Зверь заревел, и ударом большой головы сбил напарника с ног. Падая, Щербатый задел лампу. Масло вылилось, а вместе с ним и надежда на скорое возвращение.

"Бог с ним, с маслом"– подумал Мутный.

– Щербатый, ты жив??

Он только успел отстраниться от очередного удара, как случилась напасть. Новая, более страшная.

К древопийцам приближались зеленые силуэты, изорванные и неправильные, похожие на отдельные ленты на празднике Возвращения. "Не может быть, – думал Мутный, – они не живут на таких старых деревьях… Или живут?"

Это был ещё один довод уйти, сразу, не дожидаясь того, что случилось. Воспы, или шокеры – рваные тряпки, иначе не назовешь, жили на кронах деревьев и строили там свои улья. Если кто нападал на их дерево – они давали отпор.

Мутному часто приходилось наблюдать следы былой битвы под какой-нибудь плащеноской – красные тела стриклов в многочисленных рваных порезах вперемешку с зелёными тряпками этих созданий, бьющих разрядом боли и кромсающих жертву своими острыми как бритвы конечностями. "Как будто набросали травы на могилу" – думал, бывало, слухач. И никогда не приглядывался, всегда уходил подальше.

Стриклы увидели воспов. Точнее, услышали, вынимая из ран свои клювы. Развернулись, зависнув в воздухе, и приготовились к битве. Тела древопийцов выдерживали разряды, а мощные лапы могли разорвать эти тряпки в отдельные нити. "Делайте ваши ставки" – сказал бы Сипатый.

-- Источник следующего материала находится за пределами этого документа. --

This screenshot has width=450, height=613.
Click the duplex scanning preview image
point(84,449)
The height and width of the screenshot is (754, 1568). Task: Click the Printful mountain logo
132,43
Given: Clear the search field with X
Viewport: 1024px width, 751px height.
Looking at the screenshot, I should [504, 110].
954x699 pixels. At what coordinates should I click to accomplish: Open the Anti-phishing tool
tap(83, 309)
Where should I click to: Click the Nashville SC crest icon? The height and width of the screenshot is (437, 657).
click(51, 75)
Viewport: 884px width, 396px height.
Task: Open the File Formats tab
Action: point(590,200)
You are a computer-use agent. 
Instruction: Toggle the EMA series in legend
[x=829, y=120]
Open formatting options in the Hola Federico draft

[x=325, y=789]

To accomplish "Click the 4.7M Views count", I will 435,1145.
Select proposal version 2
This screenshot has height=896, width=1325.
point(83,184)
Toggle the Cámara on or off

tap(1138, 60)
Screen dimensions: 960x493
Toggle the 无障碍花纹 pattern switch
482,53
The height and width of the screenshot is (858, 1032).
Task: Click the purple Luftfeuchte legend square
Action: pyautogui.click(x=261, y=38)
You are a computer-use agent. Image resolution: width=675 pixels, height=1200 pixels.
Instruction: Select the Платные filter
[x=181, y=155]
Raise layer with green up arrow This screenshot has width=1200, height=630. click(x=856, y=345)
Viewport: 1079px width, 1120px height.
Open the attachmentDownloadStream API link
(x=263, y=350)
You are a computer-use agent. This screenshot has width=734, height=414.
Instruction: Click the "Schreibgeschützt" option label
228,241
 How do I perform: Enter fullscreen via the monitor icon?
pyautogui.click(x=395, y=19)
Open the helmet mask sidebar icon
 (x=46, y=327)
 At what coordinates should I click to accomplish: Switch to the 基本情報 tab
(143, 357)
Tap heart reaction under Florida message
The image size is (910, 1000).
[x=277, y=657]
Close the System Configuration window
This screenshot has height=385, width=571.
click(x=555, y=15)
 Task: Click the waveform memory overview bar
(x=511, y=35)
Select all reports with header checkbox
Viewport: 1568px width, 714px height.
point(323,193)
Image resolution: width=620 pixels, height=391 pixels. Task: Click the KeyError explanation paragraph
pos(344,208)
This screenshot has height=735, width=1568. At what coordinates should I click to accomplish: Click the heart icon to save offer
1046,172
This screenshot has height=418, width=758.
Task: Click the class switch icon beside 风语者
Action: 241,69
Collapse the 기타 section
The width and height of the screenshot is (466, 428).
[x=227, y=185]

Но всё любопытство Мутного куда-то пропало. Любопытство и угрызения совести по поводу лежащего навзничь друга.

Бежать, бежать…

Он повернулся.

Будто тысячи игл вонзилось в затылок.

Последним, что пронеслось в голове перед тем, как упасть, были строчки баллады, давно позабытой, но всплывшей при виде опасности:

"Под листвою деревьев могучих

Стриклы смерти танец танцуют".

Последний замысел Хэа - _0.jpg

Восп

Последний замысел Хэа - _1.jpg

Карта равнины

ГЛАВА 1. ПЫЛАЮЩИЕ НЕБЕСА

Жил-был Бог.

И было ему одиноко.

"Чего-то мне не хватает", – подумал Бог.

И вспенил море.

И обнажил остров.

И населил его людьми, которых создал по подобию своему.

И посадил деревья, травы всякие.

Придумал зверей, птиц разных.

И отпустил их в леса и на равнины острова, чтобы служили людям, и жилось тем привольно и счастливо.

И обрадовались люди, и благодарили небо, что такой у них Бог, заботливый, любящий. И подбегали к нему с вопросами, и водили вокруг него хороводы. Смеялись, пели, радовались…

Да только устал от них Бог.

"Вот, – сказал он детям своим, – я создал для вас эту землю. Берегите её, улучшайте. Живите на ней. А я ухожу"

"Почему же? – спросили люди, – ведь мы тебя любим"

Ничего не ответил Бог, и ушёл на большую землю. Там придумал Бог для себя новую усладу – других животных, другие деревья и травы, чтобы было на что смотреть, что слушать и чем любоваться. И нашёл Бог, что это хорошо.